DA NOSSA VIDA

Inquietação

No nosso dia-a-dia, não nos saem do pensamento as famílias e pobres que vamos conhecendo; uns mais preocupantes que outros.

Andava à procura de poder ir visitar aquela mãe de dois filhos, abandonada pelo pai deles. As angústias por que passam precisam de algum alívio, e é isso que lhes queremos levar.

Fui. Chegado ao local encontrei todas as portas fechadas pois chovia persistentemente. Uma familiar da tia, da que viera com ela na primeira vez, surgiu à porta. Perguntei pela dona da casa, que logo apareceu. Mulher experiente na vida, dava conselhos caseiros, pelo telemóvel, este não de última mas das primeiras gerações, à sua interlocutora, sobre as reacções psicológicas entre os membros da família em causa. Sabedoria colhida na experiência de vida, tarimbada nas dificuldades sentidas na própria pele.

Interrompida, pela minha presença, a ligação, logo lhe perguntei pela sobrinha, e se já estava recomposto o ambiente familiar. Que não. Ia com os filhos para casa da mãe durante o dia, e regressava à noite. A mãe dela, com pena pela fome que passavam, acolhia-os, embora também vivesse uma vida apertada.

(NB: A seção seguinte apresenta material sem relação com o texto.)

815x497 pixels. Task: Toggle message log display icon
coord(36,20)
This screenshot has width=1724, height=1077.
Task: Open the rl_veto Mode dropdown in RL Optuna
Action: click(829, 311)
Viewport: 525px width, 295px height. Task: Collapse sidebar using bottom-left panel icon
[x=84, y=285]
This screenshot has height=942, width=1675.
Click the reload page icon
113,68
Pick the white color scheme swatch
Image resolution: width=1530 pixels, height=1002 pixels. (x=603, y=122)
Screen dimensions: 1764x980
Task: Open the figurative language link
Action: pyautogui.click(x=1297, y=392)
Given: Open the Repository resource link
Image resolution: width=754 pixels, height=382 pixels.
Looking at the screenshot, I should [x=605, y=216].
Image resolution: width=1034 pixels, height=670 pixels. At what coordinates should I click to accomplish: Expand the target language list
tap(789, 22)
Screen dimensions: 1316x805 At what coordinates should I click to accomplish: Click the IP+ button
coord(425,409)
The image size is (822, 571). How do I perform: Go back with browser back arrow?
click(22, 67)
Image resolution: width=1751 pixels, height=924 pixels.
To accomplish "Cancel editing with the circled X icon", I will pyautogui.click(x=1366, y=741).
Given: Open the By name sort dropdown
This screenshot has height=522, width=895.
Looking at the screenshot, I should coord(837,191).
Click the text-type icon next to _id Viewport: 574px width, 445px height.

Foi a pensar nisso que levei e deixei alguma mercearia e algo mais que lhes poderia ser útil, parte de uma oferta que nos fizeram nas vésperas. Estas crianças contentam-se com pouco, e umas guloseimas ajudam a superar a tristeza que sentem.

Como já dissera, a habitação deles é parte de uma casa de antigos lavradores, uma espécie de condomínio pobre, dito por outras palavras. O senhorio, como referiu a tia, está sempre passando para receber os seus direitos, mas como lhe poderão pagar? E a electricidade e a água, um dia virão para as cortar!

Vida difícil e sem esperança, para quem a começou certamente de coração cheio, a dois. Situações causadas por desvarios, acentuadamente mais fortes nos nossos tempos, provavelmente no encalço da ilusão do instante. Erro crasso.

Entretanto, voltara aflita a outra mãe com a filhita ao colo. Quando lá estivera, perguntei-lhe pela renda. Não manifestou preocupação, pensando conseguir cumprir. O certo é que não conseguiu, e ao mês anterior juntava-se o que agora estava a começar. Do pai dos seus filhos não voltara a ter notícias. A sua mãe, que vive com eles, tem uma pensão que aplica por inteiro nos remédios; teve um AVC.

Vendo-a tremer, perguntei-lhe se precisava de roupa; temo-la em abundância. Que não, tremia por estar nervosa; estava com medo de entrar em depressão. «Não se deixe ir abaixo», disse-lhe, «olhe os seus filhos». Confirmando que nesse mesmo dia lhe pagaria as rendas em atraso, despediu-se, esperando que um pouco mais animada. No entanto um mês passa depressa. E outro e outro. Pena que nem todas as «freguesias cuidem dos seus Pobres»; seriam cristãos e felizes.